Ironically, this overabundance of information can actually impede efforts to understand complex issues. Whether the topic is abortion, the death penalty, gay rights, or obesity, the deluge of fact and opinion that floods the print and electronic media is overwhelming. The news media report the results of polls and studies that contradict one another. Cable news shows, talk radio programs, and newspaper editorials promote narrow viewpoints and omit facts that challenge their own political biases. The World Wide Web is an electronic minefield where legitimate scholars compete with the postings of ordinary citizens who may or may not be well-informed or capable of reasoned argument. At times, strongly worded testimonials and opinion pieces both in print and electronic media are presented as factual accounts.
Conflicting quotes and statistics can confuse even the most diligent researchers. A good example of this is the question of whether or not the death penalty deters crime. For instance, one study found that murders decreased by nearly one-third when the death penalty was reinstated in New York in 1995. Death penalty supporters cite this finding to support their argument that the existence of the death penalty deters criminals from committing murder. However, another study found that states without the death penalty have murder rates below the national average. This study is cited by opponents of capital punishment, who reject the claim that the death penalty deters murder. Students need context and clear, informed discussion if they are to think critically and make informed decisions.

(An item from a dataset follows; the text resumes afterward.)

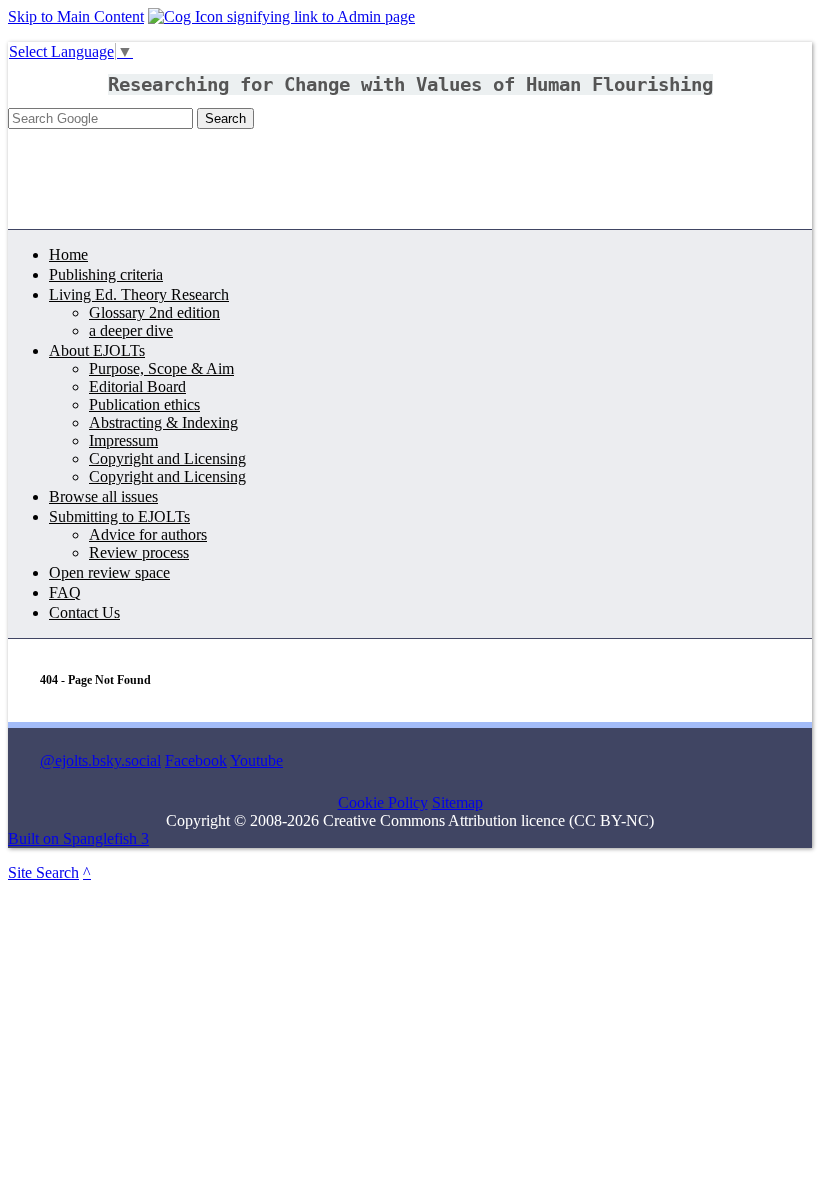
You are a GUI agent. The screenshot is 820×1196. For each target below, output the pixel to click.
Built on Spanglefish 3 (78, 838)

The Hot Topics series is designed to help young people wade through the glut of fact, opinion, and rhetoric so that they can think critically about controversial issues. Only by reading and thinking critically will they be able to formulate a viewpoint that is not simply the parroted views of others. Each volume of the series focuses on one of today's most pressing social issues and provides a balanced overview of the topic. Carefully crafted narrative, fully documented primary and secondary source quotes, informative sidebars, and study questions all provide excellent starting points for research and discussion. Full-color photographs and charts enhance all volumes in the series. With its many useful features, the Hot Topics series is a valuable resource for young people struggling to understand the pressing issues of the modern era.
Our Hidden Garbage
Garbage—also called trash, municipal waste, or refuse—is the by-product of our industrial age. It is also the result of an economic system that produces goods cheaply and encourages consumers to buy new products continually and consume foods in throwaway containers. We have truly become a disposable society; in America up to 80 percent of products are used once and then thrown away. In fact, according to the U.S. Environmental Protection Agency (EPA), the average American throws away 4.62 pounds (2kg) of garbage a day. Much of this discarded material is paper and plastic used for packaging. And the amount of garbage we produce has increased, despite widespread recycling efforts. In 2007, for example, Americans generated about 254 million tons (230 million metric tons) of municipal solid waste (MSW), and almost two-thirds of this waste was not recycled.